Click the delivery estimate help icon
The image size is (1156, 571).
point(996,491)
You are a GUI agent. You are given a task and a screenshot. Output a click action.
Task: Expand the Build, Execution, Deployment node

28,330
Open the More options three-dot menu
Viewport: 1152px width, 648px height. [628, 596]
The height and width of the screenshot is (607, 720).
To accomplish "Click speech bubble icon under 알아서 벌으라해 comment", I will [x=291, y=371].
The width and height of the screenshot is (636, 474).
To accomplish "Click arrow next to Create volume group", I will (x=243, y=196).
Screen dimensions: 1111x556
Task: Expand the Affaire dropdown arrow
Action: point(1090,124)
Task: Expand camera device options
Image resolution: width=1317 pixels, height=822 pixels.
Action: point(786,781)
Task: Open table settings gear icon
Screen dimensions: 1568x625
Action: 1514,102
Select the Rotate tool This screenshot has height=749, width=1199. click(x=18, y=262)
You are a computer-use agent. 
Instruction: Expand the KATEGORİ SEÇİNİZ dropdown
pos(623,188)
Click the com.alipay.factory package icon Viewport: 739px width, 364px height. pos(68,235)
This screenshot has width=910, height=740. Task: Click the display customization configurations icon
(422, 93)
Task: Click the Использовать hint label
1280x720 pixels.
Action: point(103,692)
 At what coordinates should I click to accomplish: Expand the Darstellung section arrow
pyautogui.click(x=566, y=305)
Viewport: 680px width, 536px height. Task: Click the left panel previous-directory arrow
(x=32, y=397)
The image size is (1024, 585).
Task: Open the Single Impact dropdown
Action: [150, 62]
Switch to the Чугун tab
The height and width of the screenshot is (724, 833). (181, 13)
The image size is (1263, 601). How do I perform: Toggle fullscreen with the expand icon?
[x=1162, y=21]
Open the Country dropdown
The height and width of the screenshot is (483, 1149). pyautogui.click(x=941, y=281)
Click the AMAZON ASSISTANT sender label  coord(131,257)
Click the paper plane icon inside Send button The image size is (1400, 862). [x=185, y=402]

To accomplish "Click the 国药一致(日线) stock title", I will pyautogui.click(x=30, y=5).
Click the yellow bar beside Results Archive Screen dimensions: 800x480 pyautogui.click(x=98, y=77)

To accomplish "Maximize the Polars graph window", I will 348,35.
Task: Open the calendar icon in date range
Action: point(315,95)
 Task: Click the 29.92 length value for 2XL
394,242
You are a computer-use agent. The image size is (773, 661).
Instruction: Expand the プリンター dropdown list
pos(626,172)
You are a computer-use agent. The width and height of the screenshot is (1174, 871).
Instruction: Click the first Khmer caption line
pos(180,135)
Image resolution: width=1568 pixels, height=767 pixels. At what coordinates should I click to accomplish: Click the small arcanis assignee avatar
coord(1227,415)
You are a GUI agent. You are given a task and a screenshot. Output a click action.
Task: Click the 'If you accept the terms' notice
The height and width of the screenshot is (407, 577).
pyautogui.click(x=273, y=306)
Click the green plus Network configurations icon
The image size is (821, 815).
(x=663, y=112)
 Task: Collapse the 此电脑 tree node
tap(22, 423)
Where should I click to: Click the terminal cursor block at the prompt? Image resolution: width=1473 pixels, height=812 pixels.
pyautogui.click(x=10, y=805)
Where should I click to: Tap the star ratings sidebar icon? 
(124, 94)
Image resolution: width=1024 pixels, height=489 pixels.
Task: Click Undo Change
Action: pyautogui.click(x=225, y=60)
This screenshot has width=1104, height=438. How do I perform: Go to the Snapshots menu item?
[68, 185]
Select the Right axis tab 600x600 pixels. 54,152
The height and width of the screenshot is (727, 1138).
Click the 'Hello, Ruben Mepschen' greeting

::::::::

■ **What you will do**:
In full and word for word, reproduce the data above.

■ **Answer to this exercise**:
Click the delivery estimate help icon
The image size is (1156, 571).
point(996,491)
You are a GUI agent. You are given a task and a screenshot. Output a click action.
Task: Expand the Build, Execution, Deployment node

28,330
Open the More options three-dot menu
Viewport: 1152px width, 648px height. [628, 596]
The height and width of the screenshot is (607, 720).
To accomplish "Click speech bubble icon under 알아서 벌으라해 comment", I will [x=291, y=371].
The width and height of the screenshot is (636, 474).
To accomplish "Click arrow next to Create volume group", I will (x=243, y=196).
Screen dimensions: 1111x556
Task: Expand the Affaire dropdown arrow
Action: point(1090,124)
Task: Expand camera device options
Image resolution: width=1317 pixels, height=822 pixels.
Action: point(786,781)
Task: Open table settings gear icon
Screen dimensions: 1568x625
Action: 1514,102
Select the Rotate tool This screenshot has height=749, width=1199. click(x=18, y=262)
You are a computer-use agent. 
Instruction: Expand the KATEGORİ SEÇİNİZ dropdown
pos(623,188)
Click the com.alipay.factory package icon Viewport: 739px width, 364px height. pos(68,235)
This screenshot has width=910, height=740. Task: Click the display customization configurations icon
(422, 93)
Task: Click the Использовать hint label
1280x720 pixels.
Action: point(103,692)
 At what coordinates should I click to accomplish: Expand the Darstellung section arrow
pyautogui.click(x=566, y=305)
Viewport: 680px width, 536px height. Task: Click the left panel previous-directory arrow
(x=32, y=397)
The image size is (1024, 585).
Task: Open the Single Impact dropdown
Action: [150, 62]
Switch to the Чугун tab
The height and width of the screenshot is (724, 833). (181, 13)
The image size is (1263, 601). How do I perform: Toggle fullscreen with the expand icon?
[x=1162, y=21]
Open the Country dropdown
The height and width of the screenshot is (483, 1149). pyautogui.click(x=941, y=281)
Click the AMAZON ASSISTANT sender label  coord(131,257)
Click the paper plane icon inside Send button The image size is (1400, 862). [x=185, y=402]

To accomplish "Click the 国药一致(日线) stock title", I will pyautogui.click(x=30, y=5).
Click the yellow bar beside Results Archive Screen dimensions: 800x480 pyautogui.click(x=98, y=77)

To accomplish "Maximize the Polars graph window", I will 348,35.
Task: Open the calendar icon in date range
Action: point(315,95)
 Task: Click the 29.92 length value for 2XL
394,242
You are a computer-use agent. The image size is (773, 661).
Instruction: Expand the プリンター dropdown list
pos(626,172)
You are a computer-use agent. The width and height of the screenshot is (1174, 871).
Instruction: Click the first Khmer caption line
pos(180,135)
Image resolution: width=1568 pixels, height=767 pixels. At what coordinates should I click to accomplish: Click the small arcanis assignee avatar
coord(1227,415)
You are a GUI agent. You are given a task and a screenshot. Output a click action.
Task: Click the 'If you accept the terms' notice
The height and width of the screenshot is (407, 577).
pyautogui.click(x=273, y=306)
Click the green plus Network configurations icon
The image size is (821, 815).
(x=663, y=112)
 Task: Collapse the 此电脑 tree node
tap(22, 423)
Where should I click to: Click the terminal cursor block at the prompt? Image resolution: width=1473 pixels, height=812 pixels.
pyautogui.click(x=10, y=805)
Where should I click to: Tap the star ratings sidebar icon? 
(124, 94)
Image resolution: width=1024 pixels, height=489 pixels.
Task: Click Undo Change
Action: pyautogui.click(x=225, y=60)
This screenshot has width=1104, height=438. How do I perform: Go to the Snapshots menu item?
[68, 185]
Select the Right axis tab 600x600 pixels. 54,152
The height and width of the screenshot is (727, 1138).
Click the 'Hello, Ruben Mepschen' greeting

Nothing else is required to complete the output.